Task requirements: Repeat exactly, and only, the lines running from the one that holds "Open the Endpoints" to the end of the records.

Input material:
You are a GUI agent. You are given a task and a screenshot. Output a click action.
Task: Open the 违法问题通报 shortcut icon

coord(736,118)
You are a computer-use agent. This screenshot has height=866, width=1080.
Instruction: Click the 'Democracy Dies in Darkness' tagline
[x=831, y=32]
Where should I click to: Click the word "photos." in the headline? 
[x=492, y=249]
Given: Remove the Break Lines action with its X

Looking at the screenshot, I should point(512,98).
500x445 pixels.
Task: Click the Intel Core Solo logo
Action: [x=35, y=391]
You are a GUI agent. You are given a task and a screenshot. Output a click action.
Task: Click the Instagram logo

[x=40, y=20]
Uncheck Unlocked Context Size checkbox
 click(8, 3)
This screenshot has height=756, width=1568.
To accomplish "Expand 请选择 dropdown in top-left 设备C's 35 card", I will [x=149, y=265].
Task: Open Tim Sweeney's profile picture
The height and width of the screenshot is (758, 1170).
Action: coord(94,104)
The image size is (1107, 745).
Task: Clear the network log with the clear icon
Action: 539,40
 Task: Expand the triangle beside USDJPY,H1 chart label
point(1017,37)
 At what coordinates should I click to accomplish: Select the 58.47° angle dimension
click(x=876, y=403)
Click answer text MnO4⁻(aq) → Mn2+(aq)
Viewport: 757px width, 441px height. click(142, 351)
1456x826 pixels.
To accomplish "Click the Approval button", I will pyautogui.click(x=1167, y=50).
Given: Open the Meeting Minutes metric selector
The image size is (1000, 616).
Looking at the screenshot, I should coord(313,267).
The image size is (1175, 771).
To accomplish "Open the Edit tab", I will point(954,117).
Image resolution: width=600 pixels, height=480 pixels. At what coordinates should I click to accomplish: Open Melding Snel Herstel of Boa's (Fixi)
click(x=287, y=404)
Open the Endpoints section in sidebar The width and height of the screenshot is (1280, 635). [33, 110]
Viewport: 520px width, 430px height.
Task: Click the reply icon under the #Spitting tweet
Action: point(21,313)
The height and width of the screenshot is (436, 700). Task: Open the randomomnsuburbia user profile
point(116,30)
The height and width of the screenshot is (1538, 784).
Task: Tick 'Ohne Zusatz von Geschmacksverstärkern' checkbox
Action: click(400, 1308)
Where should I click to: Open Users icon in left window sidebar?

Exercise response:
Open the Endpoints section in sidebar The width and height of the screenshot is (1280, 635). [33, 110]
Viewport: 520px width, 430px height.
Task: Click the reply icon under the #Spitting tweet
Action: point(21,313)
The height and width of the screenshot is (436, 700). Task: Open the randomomnsuburbia user profile
point(116,30)
The height and width of the screenshot is (1538, 784).
Task: Tick 'Ohne Zusatz von Geschmacksverstärkern' checkbox
Action: click(400, 1308)
Where should I click to: Open Users icon in left window sidebar?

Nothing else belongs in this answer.